Maintain WHERE Order In SQL Select

Is it possible to maintain the order of the WHERE clause when doing a SELECT for specific records?
For instance, given the following SELECT statement:
SELECT [RecSeq] FROM [MyData] WHERE
[RecSeq]=3 OR [RecSeq]=2 OR [RecSeq]=1 OR [RecSeq]=21 OR [RecSeq]=20 OR
[RecSeq]=19 OR [RecSeq]=110 OR [RecSeq]=109 OR [RecSeq]=108 OR
[RecSeq]=53 OR [RecSeq]=52 OR [RecSeq]=51;
I'd like the results to come back as:
3
2
1
21
20
19
110
109
108
53
53
51
However, what I get back isn't in any particular order. Currently I have a loop that calls the SELECT statement for each record required. This could range anywhere from 1 to 700,000 times.
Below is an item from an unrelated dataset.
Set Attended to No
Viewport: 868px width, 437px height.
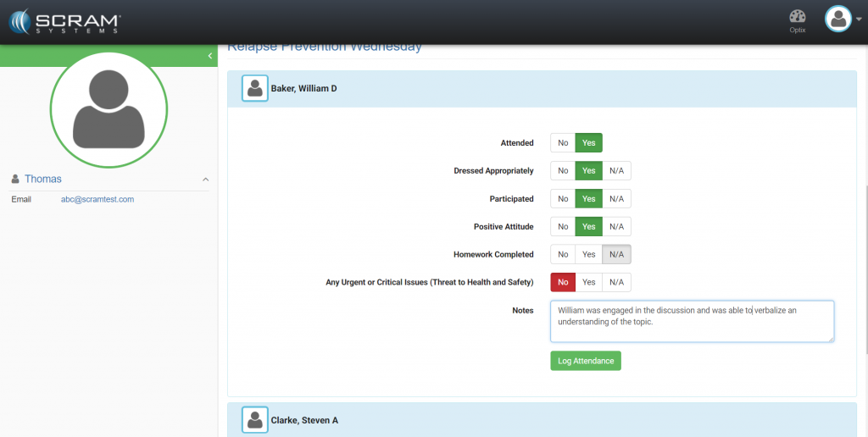tap(563, 143)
Needless to say the performance isn't the best.
Any solutions or am I stuck in the loop?
You need the ORDER BY FIELD clause.
SELECT RecSeq From MyData WHERE RecSeq IN (3, 2, 1, 21, 20, 19, 110, 109, 108, 53, 52, 51)
ORDER BY FIELD (RecSeq, 3, 2, 1, 21, 20, 19, 110, 109, 108, 53, 52, 51);
You don't say what database system you are using - I know this works in MySQL.
There is exactly one way to reliable enforce an ordering of the results of a sql statement: use an order by clause. I don't know if it is standard sql, but in oracle you could do something like this:
select ... from ...
where recseq in ( 3, 2, 1, 21, 20, 19, 110, 109, 108, 53, 53, 51)
order by decode(recseq 3,1, 2,2, 1,3, 21,4, 20,5, 19,6, 110,7, 109,8, 108,9, 53,10, 53,11, 51,12,13)
WHERE clause cannot specify your output order.
You will have to sort your results using an "order by".
If you absolutely need this order, try a 'pseudo-column' , or fake column with a union clause (performance warning here).
select 0 as my_fake_column, blah_columns from table where recseq = 3
UNION
select 1, blah_columns from table where recseq = 2
UNION
select 2, blah_columns from table where recseq = 1
UNION
select 3, blah_columns from table where recseq = 21
order by my_fake_column
The above will deliver the results in your specific order 3,2,1,21.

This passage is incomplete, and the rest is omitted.